Camminiamo da giorni, ma non abbiamo alcuna meta. Solo una fine, davanti. Non c’è ritorno e non c’è perché. Ci hanno messi tutti assieme solo perché abbiamo una cosa in comune tra noi e una sola differenza con loro. Noi siamo quelli che devono morire e sparire per sempre. Loro sono quelli che anche tra cent’anni cercheranno di cancellare il ricordo. Non per Cristo o contro cristo. Solo perché siamo Armeni.
Cento anni fa ci fu la sistematica strage degli Armeni a opera dell’Impero Ottomano. Il Parlamento Europeo e il Papa hanno riconosciuto i fatti come “Genocidio armeno”, ma l’attuale Stato della Turchia ancora non ne vuol sentir parlare. Ancora accennare agli armeni e al “genocidio armeno” in Turchia è reato. Persino Orhan Pamuk, considerato il massimo scrittore turco vivente, fu incriminato, ma il processo non si celebrò. Andò molto peggio al giornalista Hrant Dink. I libri li leggono in pochi, i giornali vanno in mano alla gente. Il suo, Agos, era scritto in turco e armeno a difesa dei diritti civili. Di tutti.
Dink si fece sei mesi di galera, e poi fu assassinato davanti alla sede del giornale.

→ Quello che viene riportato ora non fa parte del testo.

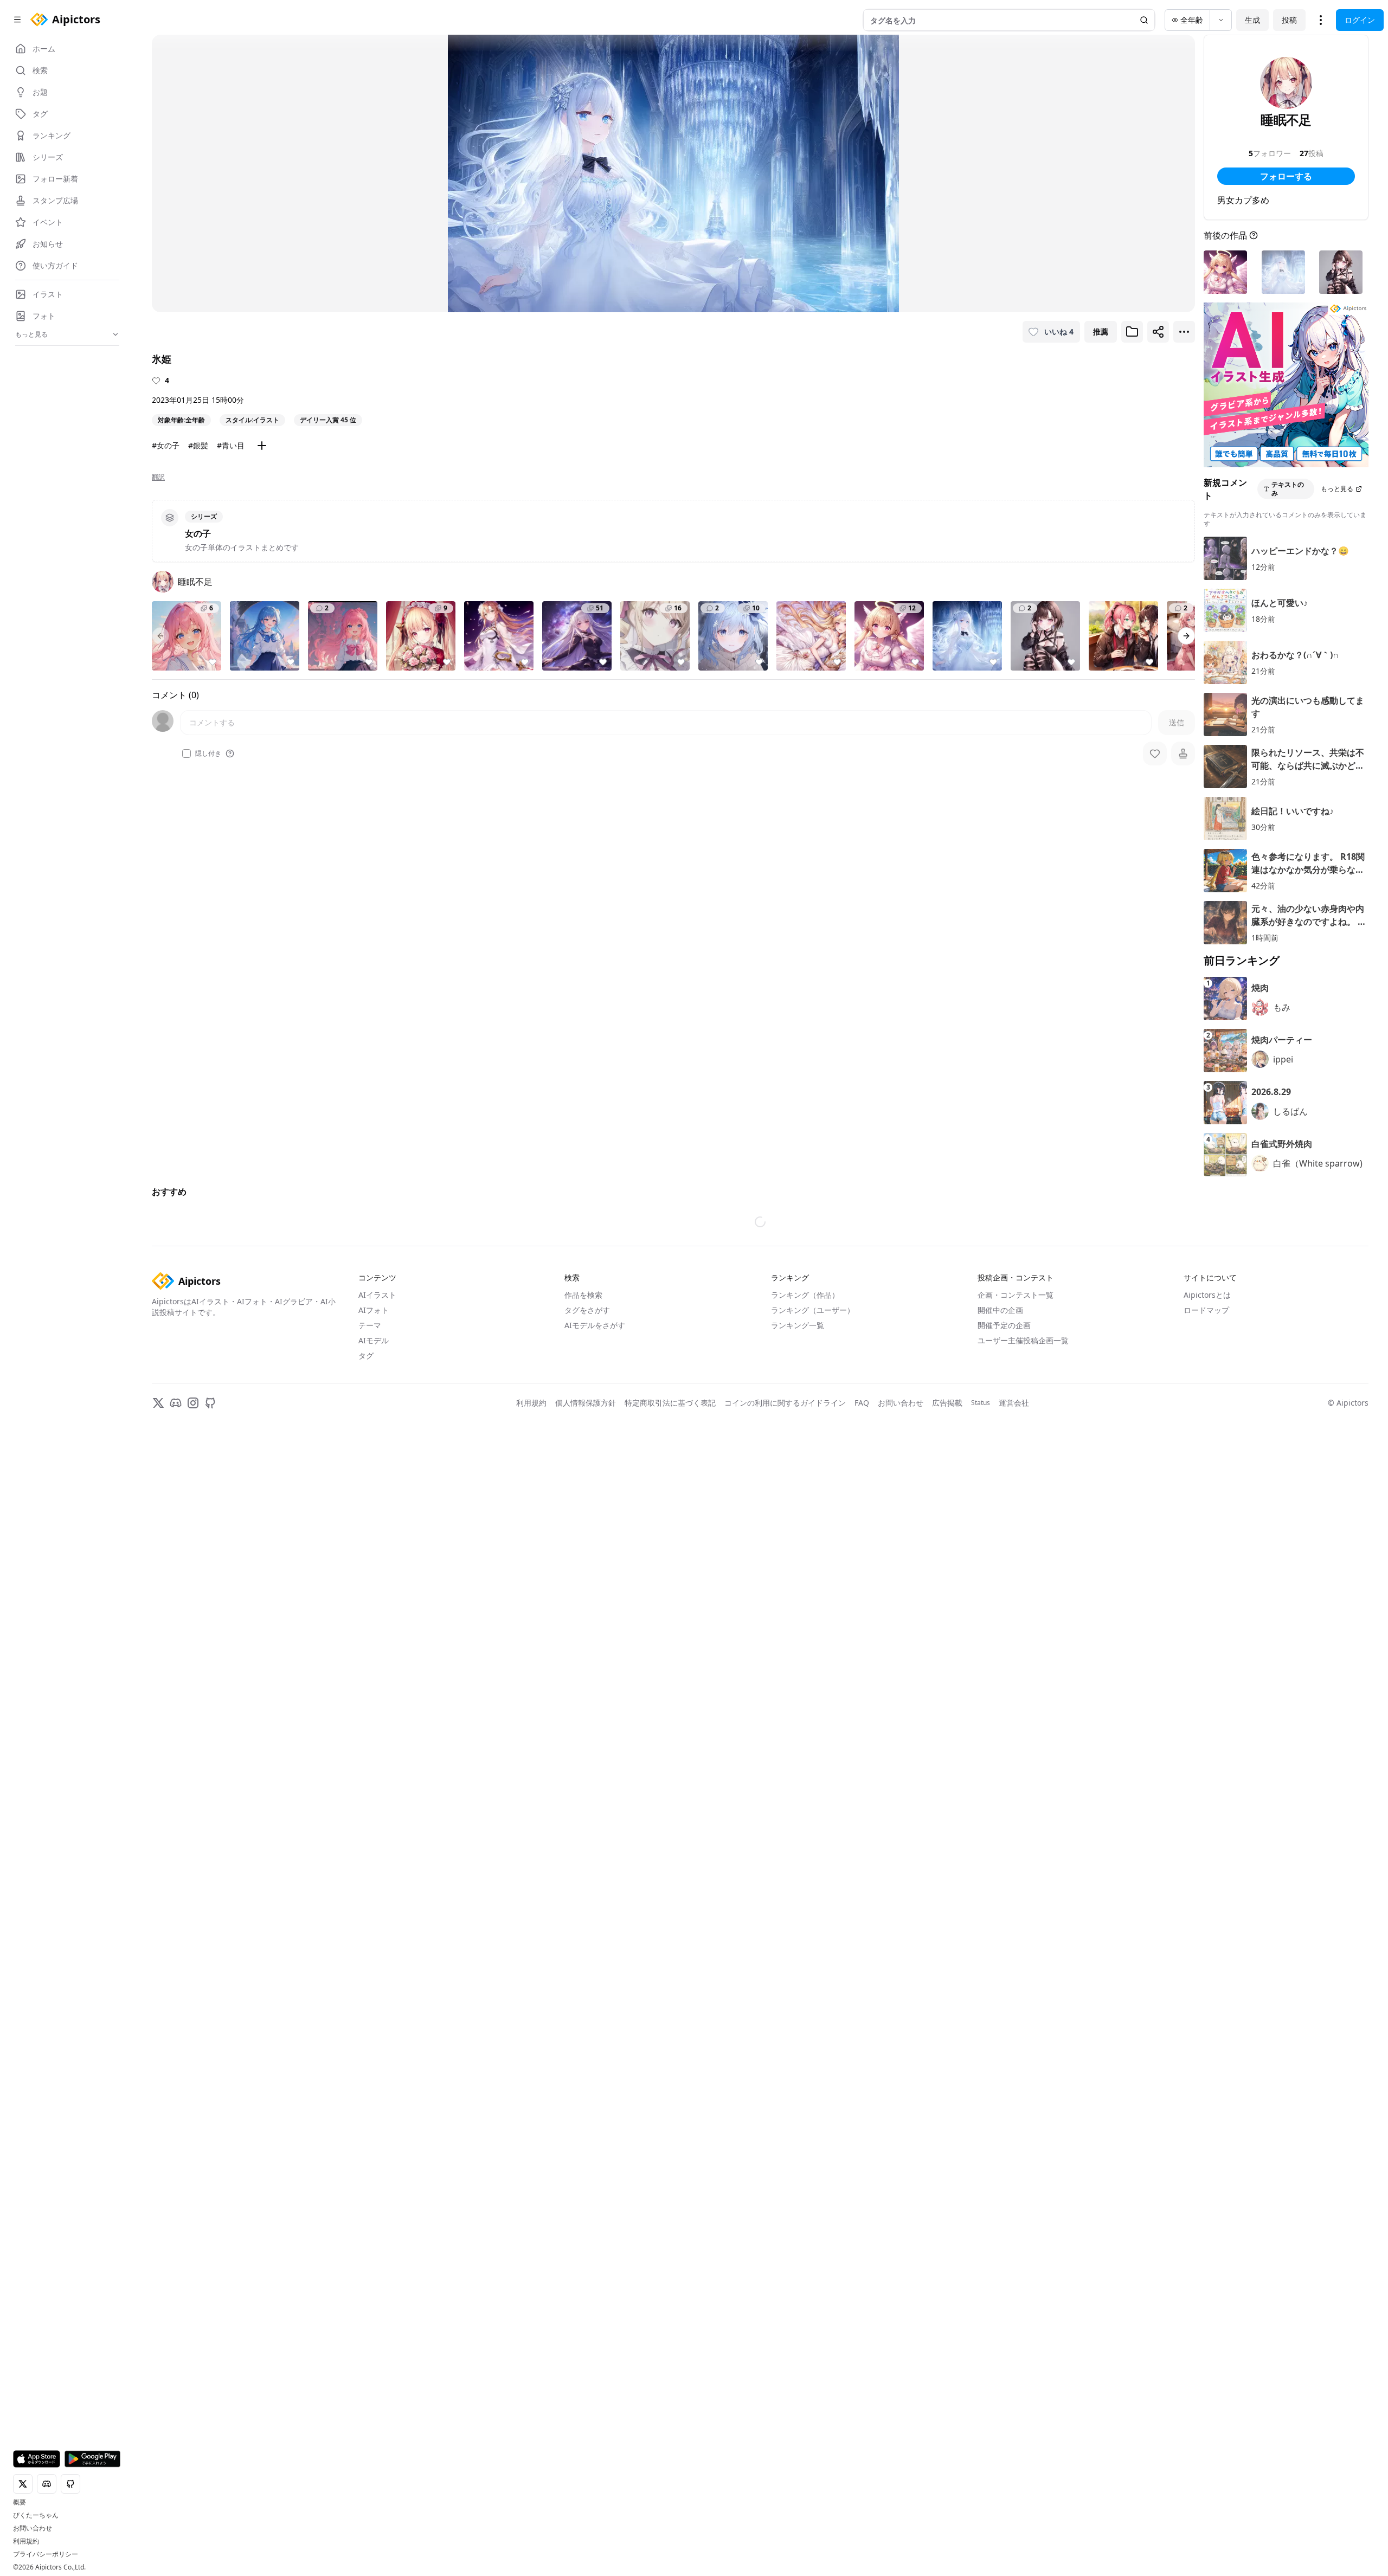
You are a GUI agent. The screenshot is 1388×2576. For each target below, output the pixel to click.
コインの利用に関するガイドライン (785, 1950)
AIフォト (373, 1857)
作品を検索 (583, 1842)
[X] (158, 1950)
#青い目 (231, 445)
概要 (19, 2502)
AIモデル (373, 1888)
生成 (1252, 20)
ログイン (1360, 20)
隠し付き (208, 753)
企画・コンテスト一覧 (1015, 1842)
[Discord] (175, 1950)
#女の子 (165, 445)
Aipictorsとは (1207, 1842)
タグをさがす (587, 1857)
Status (980, 1950)
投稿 (1289, 20)
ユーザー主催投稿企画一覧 (1023, 1888)
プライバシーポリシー (45, 2554)
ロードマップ (1206, 1857)
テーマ (369, 1872)
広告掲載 (947, 1950)
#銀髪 (198, 445)
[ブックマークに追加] (1132, 332)
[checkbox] (186, 753)
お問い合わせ (32, 2528)
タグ (366, 1903)
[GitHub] (210, 1950)
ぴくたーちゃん (36, 2515)
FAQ (861, 1950)
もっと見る (1337, 488)
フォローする (1286, 176)
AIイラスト (377, 1842)
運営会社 (1014, 1950)
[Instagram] (193, 1950)
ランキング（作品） (805, 1842)
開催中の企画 (1000, 1857)
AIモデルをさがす (594, 1872)
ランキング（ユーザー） (812, 1857)
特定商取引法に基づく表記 (670, 1950)
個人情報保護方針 (585, 1950)
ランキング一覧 (797, 1872)
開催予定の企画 (1004, 1872)
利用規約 (26, 2541)
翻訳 (158, 477)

Al suo funerale erano più di centomila, solo contando i vivi: dicono che un milione di anime scese apposta da un cielo fatto di steppe e deserti per seguire la sua bara.
La “questione armena” è l’ostacolo maggiore all’ingresso della Turchia nell’Unione Europea. Il popolo turco, partecipando a quel funerale, l’avrebbe già risolta.
Bibliografia consigliata: La Bastarda di Istanbul, della scrittrice turca Elif Shafak. Nata a Strasburgo. Shafak vuol dire alba. Buon segno.